=== Section Start ===
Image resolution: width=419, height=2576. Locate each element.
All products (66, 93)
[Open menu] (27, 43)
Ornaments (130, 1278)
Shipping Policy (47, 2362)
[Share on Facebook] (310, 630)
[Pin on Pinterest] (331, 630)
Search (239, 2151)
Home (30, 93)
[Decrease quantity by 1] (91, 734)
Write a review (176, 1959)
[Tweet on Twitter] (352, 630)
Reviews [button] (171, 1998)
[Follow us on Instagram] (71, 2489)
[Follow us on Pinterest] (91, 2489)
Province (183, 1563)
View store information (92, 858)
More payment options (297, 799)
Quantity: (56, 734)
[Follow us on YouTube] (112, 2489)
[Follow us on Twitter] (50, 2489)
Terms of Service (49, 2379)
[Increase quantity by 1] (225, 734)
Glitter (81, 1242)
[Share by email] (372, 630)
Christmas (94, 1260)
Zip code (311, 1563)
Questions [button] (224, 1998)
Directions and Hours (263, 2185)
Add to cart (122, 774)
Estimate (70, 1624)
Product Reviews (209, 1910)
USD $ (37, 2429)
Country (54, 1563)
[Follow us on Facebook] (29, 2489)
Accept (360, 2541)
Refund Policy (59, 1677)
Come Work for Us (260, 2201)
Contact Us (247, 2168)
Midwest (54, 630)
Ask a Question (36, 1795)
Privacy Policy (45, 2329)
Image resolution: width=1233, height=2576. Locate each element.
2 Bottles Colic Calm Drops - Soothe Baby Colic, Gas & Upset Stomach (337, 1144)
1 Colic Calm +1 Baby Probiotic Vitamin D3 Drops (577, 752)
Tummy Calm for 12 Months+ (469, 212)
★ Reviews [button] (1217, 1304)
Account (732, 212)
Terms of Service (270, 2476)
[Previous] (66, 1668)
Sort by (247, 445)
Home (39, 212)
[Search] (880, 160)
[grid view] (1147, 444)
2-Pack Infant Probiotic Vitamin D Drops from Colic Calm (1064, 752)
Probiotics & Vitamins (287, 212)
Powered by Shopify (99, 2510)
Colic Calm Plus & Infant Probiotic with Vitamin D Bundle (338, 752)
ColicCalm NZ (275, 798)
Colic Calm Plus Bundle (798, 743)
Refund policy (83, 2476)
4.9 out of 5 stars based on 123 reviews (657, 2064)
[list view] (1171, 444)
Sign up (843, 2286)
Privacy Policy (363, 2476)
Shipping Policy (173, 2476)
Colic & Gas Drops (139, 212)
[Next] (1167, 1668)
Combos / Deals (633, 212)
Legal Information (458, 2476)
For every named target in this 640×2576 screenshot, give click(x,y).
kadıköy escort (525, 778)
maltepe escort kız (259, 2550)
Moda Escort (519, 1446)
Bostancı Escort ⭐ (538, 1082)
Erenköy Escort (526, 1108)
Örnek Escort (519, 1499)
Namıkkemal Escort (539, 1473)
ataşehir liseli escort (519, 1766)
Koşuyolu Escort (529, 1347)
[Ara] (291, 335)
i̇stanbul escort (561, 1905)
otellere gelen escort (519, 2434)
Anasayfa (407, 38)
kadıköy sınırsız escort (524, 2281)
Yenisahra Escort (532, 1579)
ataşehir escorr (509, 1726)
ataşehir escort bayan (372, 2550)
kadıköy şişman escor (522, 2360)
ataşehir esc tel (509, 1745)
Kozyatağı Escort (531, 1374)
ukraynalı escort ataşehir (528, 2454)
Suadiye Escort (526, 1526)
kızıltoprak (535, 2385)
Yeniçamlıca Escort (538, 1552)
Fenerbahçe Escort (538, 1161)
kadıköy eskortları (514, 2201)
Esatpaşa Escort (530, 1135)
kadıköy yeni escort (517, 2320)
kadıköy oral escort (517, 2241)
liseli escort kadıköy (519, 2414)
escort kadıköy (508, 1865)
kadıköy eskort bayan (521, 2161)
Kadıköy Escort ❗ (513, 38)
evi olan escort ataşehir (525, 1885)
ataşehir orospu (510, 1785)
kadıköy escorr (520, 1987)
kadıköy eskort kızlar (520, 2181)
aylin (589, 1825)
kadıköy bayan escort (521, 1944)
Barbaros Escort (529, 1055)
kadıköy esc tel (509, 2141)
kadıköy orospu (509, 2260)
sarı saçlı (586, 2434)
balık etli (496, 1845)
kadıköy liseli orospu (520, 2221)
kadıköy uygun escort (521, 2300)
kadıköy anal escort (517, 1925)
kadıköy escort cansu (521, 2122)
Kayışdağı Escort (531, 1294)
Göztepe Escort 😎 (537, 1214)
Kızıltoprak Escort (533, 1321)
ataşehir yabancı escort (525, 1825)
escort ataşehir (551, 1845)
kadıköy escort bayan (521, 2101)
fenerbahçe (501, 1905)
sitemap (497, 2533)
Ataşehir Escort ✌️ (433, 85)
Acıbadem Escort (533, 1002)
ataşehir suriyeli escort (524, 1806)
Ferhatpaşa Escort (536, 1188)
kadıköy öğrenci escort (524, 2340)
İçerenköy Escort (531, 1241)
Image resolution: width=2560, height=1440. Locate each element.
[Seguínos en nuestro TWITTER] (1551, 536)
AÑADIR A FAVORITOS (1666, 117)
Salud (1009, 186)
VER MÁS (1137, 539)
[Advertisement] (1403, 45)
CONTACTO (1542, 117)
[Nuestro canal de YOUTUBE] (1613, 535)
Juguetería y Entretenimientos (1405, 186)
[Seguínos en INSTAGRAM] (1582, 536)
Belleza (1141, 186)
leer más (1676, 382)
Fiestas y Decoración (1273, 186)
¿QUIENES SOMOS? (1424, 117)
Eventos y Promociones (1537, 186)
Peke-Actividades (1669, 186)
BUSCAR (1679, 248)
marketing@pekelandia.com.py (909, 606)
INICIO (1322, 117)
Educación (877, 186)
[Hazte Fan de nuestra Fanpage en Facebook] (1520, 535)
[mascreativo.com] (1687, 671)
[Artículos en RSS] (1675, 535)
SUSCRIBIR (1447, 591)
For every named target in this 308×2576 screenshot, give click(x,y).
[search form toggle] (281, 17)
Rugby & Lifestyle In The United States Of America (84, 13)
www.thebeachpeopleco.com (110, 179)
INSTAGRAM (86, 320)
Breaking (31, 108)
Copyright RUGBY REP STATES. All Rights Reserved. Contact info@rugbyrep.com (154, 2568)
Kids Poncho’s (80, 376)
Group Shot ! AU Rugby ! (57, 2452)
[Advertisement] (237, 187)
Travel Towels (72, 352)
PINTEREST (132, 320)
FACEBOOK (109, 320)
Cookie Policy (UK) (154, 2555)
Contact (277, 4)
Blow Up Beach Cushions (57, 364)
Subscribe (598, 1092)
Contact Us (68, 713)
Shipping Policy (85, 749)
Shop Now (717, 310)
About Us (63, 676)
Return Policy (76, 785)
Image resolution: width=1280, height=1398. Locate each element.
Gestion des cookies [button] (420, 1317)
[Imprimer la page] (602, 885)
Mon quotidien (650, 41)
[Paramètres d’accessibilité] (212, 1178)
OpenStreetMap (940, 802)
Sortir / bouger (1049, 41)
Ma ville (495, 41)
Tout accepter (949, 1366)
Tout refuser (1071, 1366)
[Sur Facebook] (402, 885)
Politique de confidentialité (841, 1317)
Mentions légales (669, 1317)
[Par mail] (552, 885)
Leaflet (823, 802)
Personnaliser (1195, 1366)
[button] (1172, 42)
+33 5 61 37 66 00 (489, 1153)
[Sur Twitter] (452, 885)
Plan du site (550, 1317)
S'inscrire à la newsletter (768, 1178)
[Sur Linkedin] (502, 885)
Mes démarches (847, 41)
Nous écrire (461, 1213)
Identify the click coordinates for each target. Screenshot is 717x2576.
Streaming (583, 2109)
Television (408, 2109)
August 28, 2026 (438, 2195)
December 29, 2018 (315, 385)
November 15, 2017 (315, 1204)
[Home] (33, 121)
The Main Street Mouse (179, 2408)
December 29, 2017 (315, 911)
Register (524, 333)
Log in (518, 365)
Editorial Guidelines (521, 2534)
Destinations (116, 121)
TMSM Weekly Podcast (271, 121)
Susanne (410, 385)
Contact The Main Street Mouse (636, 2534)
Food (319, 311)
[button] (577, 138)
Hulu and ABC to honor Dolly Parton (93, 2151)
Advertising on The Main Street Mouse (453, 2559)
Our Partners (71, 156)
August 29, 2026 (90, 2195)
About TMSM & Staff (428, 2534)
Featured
=== Section End ===
## WHAT TO PRODUCE
From the listing, copy each line containing the word "Baby".

## SOLUTION TO THIS EXERCISE
2 Bottles Colic Calm Drops - Soothe Baby Colic, Gas & Upset Stomach (337, 1144)
1 Colic Calm +1 Baby Probiotic Vitamin D3 Drops (577, 752)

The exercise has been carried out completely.